Let’s Find Out: Discovery-Driven Learning in Action

Two children playing with magnifying glasses

Wondering how our proven instructional method works in a classroom? One teacher’s real-life experiences offer a glimpse of the possibilities. At Bright Horizons Child Care Center at Comcast NBC Universal in Los Angeles, California, a young preschooler asked a simple question:

 

“Is a coconut a nut?”


“Hmm,” responded the teacher, Gabby Valdivia, “I don’t know. Let’s find out.” Gabby, now a health and safety director at The Launching Pad, brought in a coconut and the children spent several weeks exploring it.


The project started with a seedpod the children found outdoors. They spent several weeks trying different ways to open the seedpod. They hammered it, drilled it with a hand drill, and even dropped it from a play structure. Eventually they moved on to exploring other seeds and finally asked for a coconut.

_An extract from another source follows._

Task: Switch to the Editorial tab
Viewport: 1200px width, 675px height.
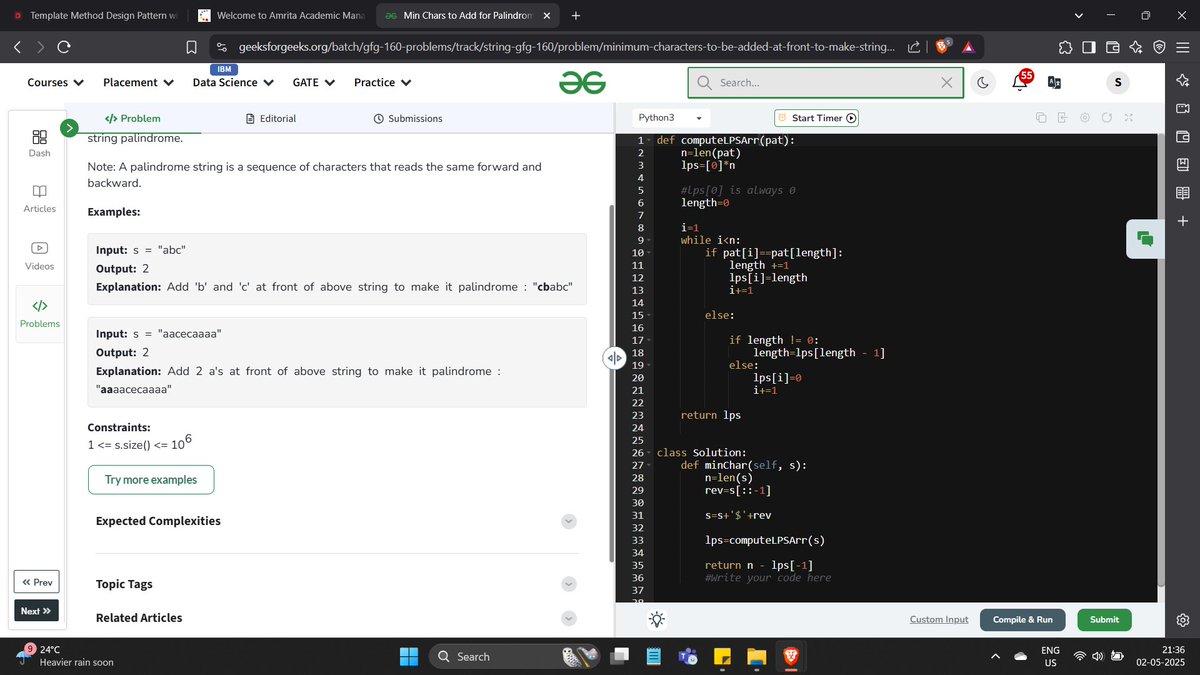Action: click(271, 118)
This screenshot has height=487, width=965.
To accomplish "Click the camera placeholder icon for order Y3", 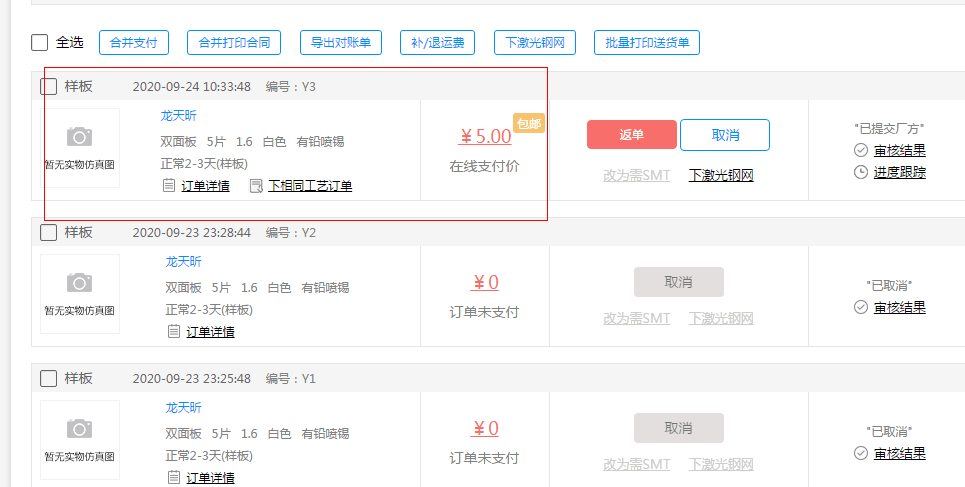I will pyautogui.click(x=79, y=136).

Some projects need more planning and materials, but Discovery Driven Learning can be very simple. In this project, the children needed nothing more than a question, some curiosity, ample time to explore, and a coconut. Short- and long-term projects are times of connection, playful learning, and exploration.

All along the way, Gabby taught the children by listening, reflecting on what each child said, making notes, providing materials for children to explore, and most important of all, encouraging children to express their thinking by asking open-ended questions or simply saying, “Tell me more,” or “What do you think?”


Gabby provided a coconut and supported the children’s independence by nurturing their learning versus directing it. After several failed attempts, one child suggested a hand drill. The children drilled a hole and discovered liquid. They declared, “A coconut is not a nut because there is not a ball inside” (their established criteria for a nut).


Gabby says of her experience, “To make this project a success, we had to really respect and listen to the children. We didn’t jump in with easy answers but encouraged the children to find the answers. The families in the program understand our approach and were enthusiastic about the project too.”

 

Discovery Driven Learning is rooted in the science of learning; through play, experimenting with possibilities, problem-solving, and project work, we are confident children are getting the very best early learning experiences possible.